Assignment » For this exercise, repeat exactly the lines below starting at the line holding "This screenshot has" and ending at the line holding "You are a computer-use", both included, with no extra lines and no pictures.

Saved entries
──────────
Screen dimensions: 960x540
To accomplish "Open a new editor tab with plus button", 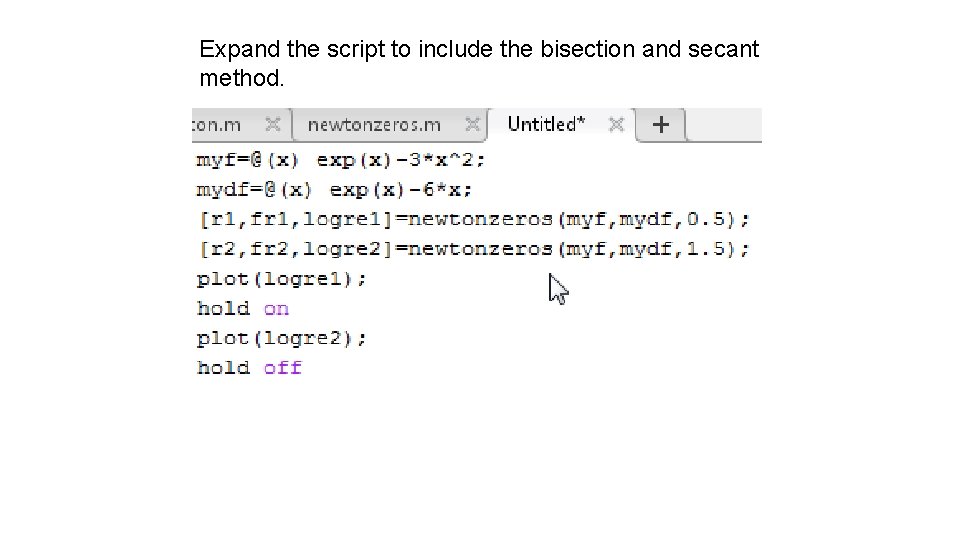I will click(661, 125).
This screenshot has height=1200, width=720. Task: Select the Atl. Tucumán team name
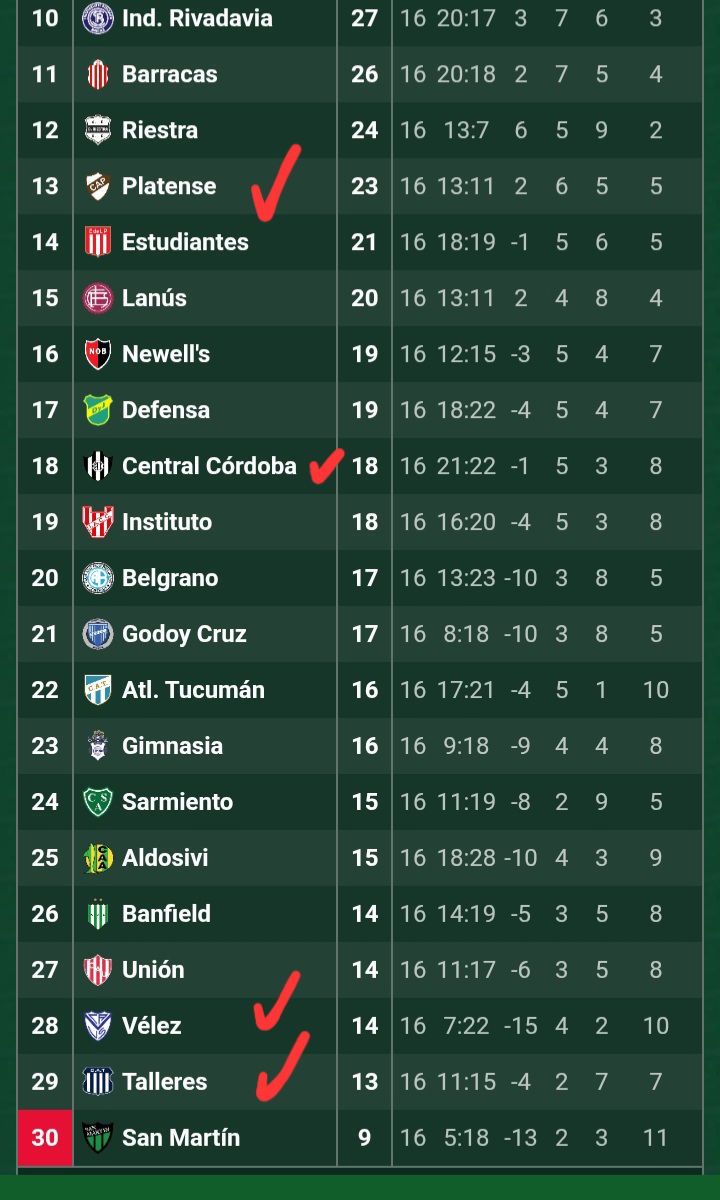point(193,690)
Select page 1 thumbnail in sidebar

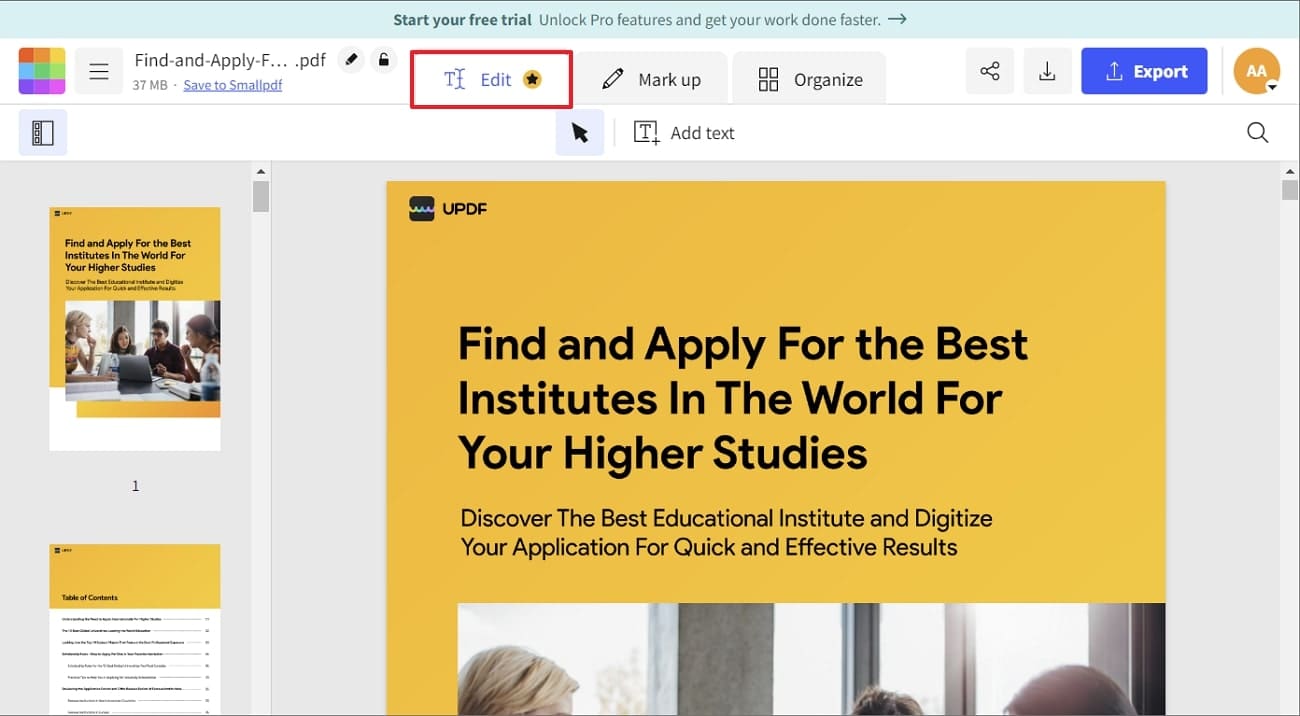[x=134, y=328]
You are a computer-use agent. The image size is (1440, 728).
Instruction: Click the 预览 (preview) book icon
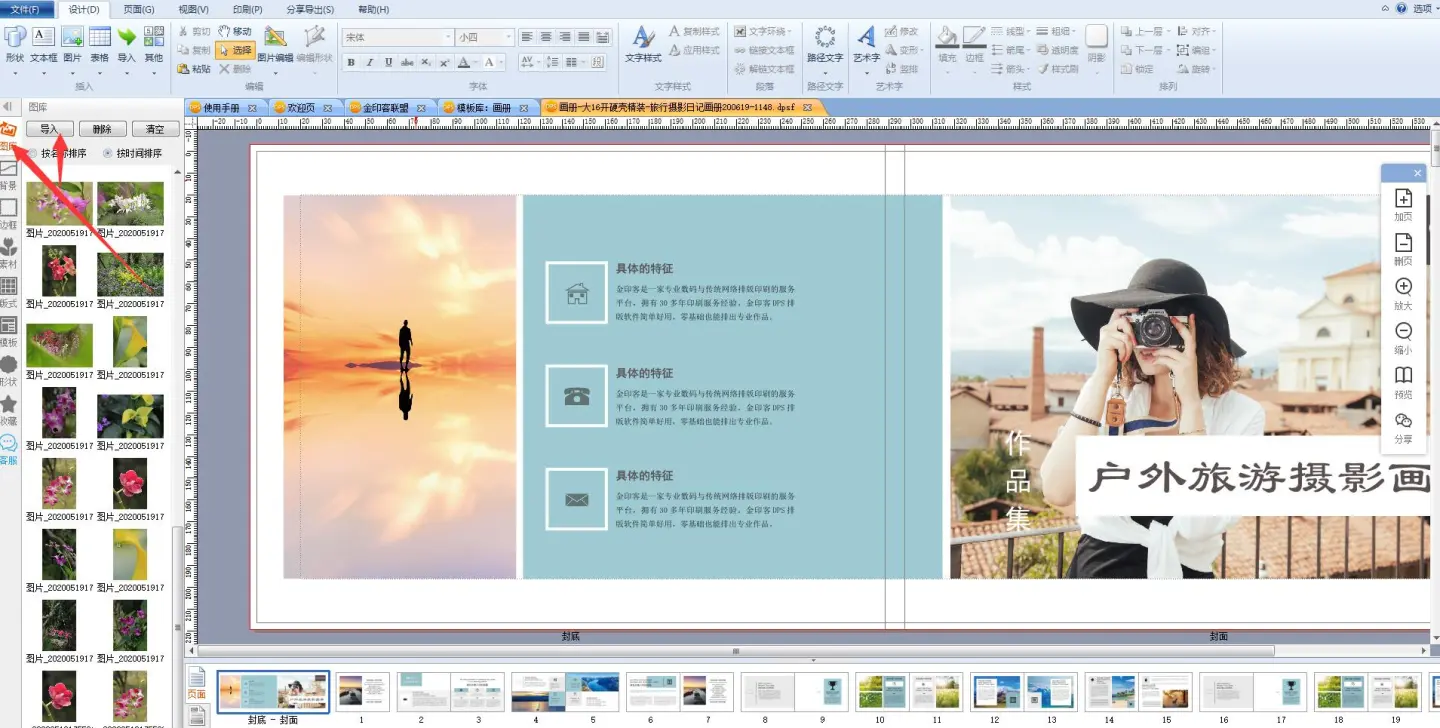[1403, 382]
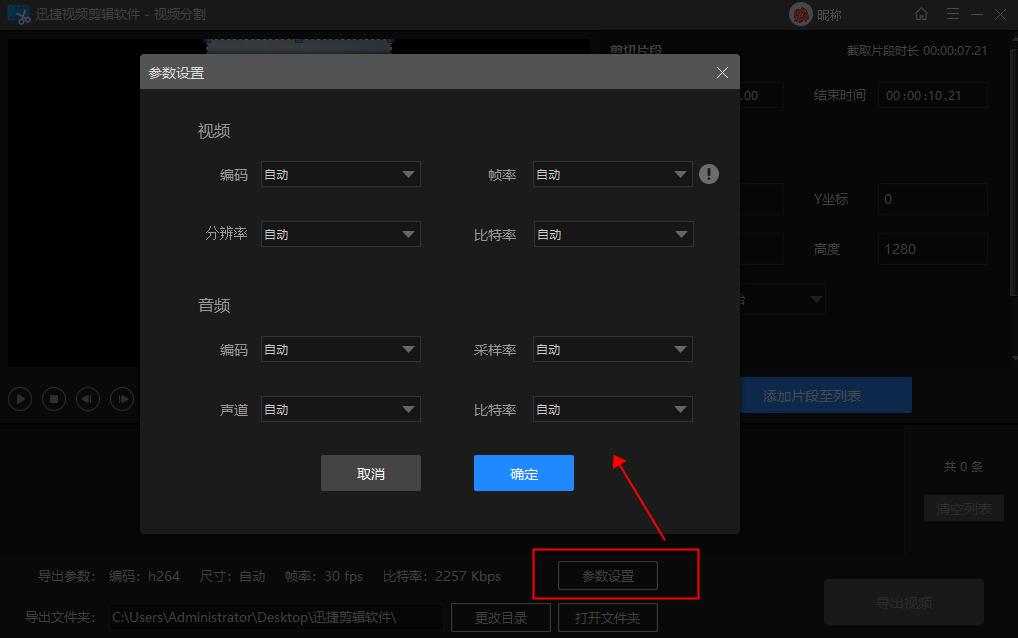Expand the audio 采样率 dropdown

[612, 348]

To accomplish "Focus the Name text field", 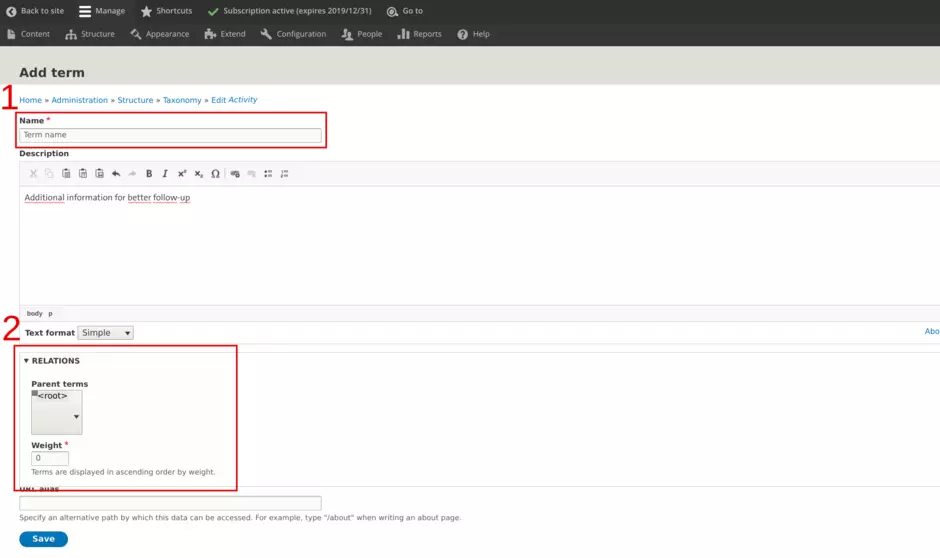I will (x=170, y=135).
──────────
Answer »
This screenshot has height=1200, width=720. Task: Select the Atl. Tucumán team name
point(193,690)
Select page 1 thumbnail in sidebar

[x=134, y=328]
You are a computer-use agent. The image size is (1440, 728).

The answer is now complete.